-------- TASK INPUT --------

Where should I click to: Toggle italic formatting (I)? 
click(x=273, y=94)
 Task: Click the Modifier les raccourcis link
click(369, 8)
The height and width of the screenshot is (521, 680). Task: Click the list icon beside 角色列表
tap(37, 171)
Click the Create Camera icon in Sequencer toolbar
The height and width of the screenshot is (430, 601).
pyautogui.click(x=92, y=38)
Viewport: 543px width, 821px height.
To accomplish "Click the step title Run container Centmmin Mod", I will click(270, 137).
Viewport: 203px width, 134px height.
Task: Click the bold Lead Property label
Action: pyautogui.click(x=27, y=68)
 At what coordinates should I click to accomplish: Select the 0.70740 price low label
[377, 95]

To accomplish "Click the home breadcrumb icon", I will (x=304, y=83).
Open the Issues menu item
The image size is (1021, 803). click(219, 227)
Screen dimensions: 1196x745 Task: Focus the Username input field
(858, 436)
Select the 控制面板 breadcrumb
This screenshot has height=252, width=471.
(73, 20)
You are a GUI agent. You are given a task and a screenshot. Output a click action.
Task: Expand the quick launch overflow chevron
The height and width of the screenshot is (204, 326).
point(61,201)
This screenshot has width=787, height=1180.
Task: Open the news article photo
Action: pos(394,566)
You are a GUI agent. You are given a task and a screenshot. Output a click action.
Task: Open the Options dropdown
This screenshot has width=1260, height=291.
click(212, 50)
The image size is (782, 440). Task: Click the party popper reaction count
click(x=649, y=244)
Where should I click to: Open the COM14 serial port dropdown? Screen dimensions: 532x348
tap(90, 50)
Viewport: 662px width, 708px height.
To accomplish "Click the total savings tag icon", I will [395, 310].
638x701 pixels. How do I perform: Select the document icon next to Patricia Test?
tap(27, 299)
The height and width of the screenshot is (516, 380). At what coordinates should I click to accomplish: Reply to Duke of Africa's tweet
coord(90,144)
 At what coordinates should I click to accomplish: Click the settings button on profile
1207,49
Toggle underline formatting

--------

## EXERCISE AIM:
Quote exactly and only the lines from the one holding "Task: Open the Options dropdown" through the end of the data.

## SOLUTION BELOW:
Task: Open the Options dropdown
This screenshot has width=1260, height=291.
click(212, 50)
The image size is (782, 440). Task: Click the party popper reaction count
click(x=649, y=244)
Where should I click to: Open the COM14 serial port dropdown? Screen dimensions: 532x348
tap(90, 50)
Viewport: 662px width, 708px height.
To accomplish "Click the total savings tag icon", I will [395, 310].
638x701 pixels. How do I perform: Select the document icon next to Patricia Test?
tap(27, 299)
The height and width of the screenshot is (516, 380). At what coordinates should I click to accomplish: Reply to Duke of Africa's tweet
coord(90,144)
 At what coordinates should I click to accomplish: Click the settings button on profile
1207,49
Toggle underline formatting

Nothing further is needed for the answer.